Penggunaan ADD dinilai sangat penting untuk menunjang roda pemerintahan desa, mulai dari pembiayaan penyelenggaraan pemerintahan desa, pelayanan publik, pembangunan infrastruktur, pemberdayaan masyarakat, pendidikan, hingga sektor kesehatan. ADD juga digunakan untuk penghasilan tetap dan tunjangan kepala desa beserta perangkatnya.
“ADD ini memberikan penghasilan tetap tidak hanya bagi kepala desa, tetapi juga perangkat desa, hingga pengurus RT dan RW di desa,” ungkapnya.
Berbeda dengan pencairan DD 2025 yang sempat tidak lancar karena terdapat 16 desa yang tidak bisa mencairkan DD hingga 100 persen, pencairan ADD 2025 justru berjalan lancar. Seluruh 257 desa di Tulungagung tercatat telah mencairkan ADD sesuai alokasi masing-masing.

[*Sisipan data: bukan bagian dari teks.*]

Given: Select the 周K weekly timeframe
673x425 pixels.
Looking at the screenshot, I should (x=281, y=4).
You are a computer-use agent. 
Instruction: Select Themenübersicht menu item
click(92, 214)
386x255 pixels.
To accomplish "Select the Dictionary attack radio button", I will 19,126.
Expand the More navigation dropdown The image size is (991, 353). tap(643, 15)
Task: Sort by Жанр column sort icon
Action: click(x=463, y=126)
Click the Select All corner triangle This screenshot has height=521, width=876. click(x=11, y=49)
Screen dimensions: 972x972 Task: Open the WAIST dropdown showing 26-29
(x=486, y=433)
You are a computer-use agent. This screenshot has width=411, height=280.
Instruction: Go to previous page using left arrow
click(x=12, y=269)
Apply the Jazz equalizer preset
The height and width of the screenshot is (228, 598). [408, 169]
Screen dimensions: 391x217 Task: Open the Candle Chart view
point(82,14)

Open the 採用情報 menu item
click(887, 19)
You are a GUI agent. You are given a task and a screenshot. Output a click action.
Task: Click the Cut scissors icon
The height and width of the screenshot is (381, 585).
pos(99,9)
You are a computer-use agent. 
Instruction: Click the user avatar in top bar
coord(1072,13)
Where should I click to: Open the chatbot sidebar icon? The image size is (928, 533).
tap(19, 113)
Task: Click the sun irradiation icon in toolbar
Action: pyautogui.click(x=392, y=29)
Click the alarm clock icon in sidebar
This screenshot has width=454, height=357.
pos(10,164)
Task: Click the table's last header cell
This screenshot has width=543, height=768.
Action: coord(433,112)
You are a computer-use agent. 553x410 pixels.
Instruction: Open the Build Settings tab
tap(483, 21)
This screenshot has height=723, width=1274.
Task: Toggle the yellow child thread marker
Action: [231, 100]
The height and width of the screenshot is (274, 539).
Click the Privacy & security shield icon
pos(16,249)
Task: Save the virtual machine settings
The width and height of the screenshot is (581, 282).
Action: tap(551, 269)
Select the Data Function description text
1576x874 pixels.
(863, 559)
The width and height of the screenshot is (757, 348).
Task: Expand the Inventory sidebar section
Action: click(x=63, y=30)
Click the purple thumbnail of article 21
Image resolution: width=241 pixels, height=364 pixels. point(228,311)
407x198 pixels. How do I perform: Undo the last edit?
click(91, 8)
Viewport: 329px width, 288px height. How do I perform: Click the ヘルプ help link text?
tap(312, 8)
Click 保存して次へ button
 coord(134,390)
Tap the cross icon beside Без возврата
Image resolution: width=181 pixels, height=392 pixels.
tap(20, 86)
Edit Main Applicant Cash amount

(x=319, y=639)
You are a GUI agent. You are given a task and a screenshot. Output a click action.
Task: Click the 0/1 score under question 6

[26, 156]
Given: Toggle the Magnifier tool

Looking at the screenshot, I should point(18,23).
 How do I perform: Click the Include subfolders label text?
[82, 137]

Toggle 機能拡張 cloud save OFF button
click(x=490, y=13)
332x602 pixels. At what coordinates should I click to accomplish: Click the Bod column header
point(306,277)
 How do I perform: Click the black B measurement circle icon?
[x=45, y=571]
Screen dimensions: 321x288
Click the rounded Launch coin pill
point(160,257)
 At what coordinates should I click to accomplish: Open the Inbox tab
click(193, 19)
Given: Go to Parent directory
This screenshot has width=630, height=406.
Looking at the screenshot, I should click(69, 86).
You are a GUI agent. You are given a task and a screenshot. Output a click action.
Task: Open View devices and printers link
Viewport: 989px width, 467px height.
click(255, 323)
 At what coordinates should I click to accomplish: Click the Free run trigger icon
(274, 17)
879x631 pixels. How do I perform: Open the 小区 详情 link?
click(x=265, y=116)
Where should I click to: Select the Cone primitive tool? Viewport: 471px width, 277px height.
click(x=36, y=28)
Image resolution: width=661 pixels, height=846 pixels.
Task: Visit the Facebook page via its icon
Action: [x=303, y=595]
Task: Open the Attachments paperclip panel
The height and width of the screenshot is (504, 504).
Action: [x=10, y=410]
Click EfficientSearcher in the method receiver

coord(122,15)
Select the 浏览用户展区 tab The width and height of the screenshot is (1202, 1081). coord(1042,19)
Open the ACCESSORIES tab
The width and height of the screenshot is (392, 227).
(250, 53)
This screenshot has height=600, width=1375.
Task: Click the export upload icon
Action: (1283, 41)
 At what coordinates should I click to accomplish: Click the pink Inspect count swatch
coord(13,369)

Untuk pencairan ADD 2026, Reza menyebut prosesnya dilakukan setelah pemerintah desa mengajukan dokumen persyaratan ke kecamatan untuk diverifikasi. Selanjutnya, dana dicairkan dari kas daerah dan ditransfer melalui rekening bank desa.
“Persyaratannya antara lain Peraturan Desa tentang APBDes, laporan pertanggungjawaban tahap sebelumnya, serta kelengkapan administrasi lainnya, dengan monitoring dari tingkat kecamatan. Proses pencairan tetap dua tahap, sama seperti tahun ini,” pungkasnya.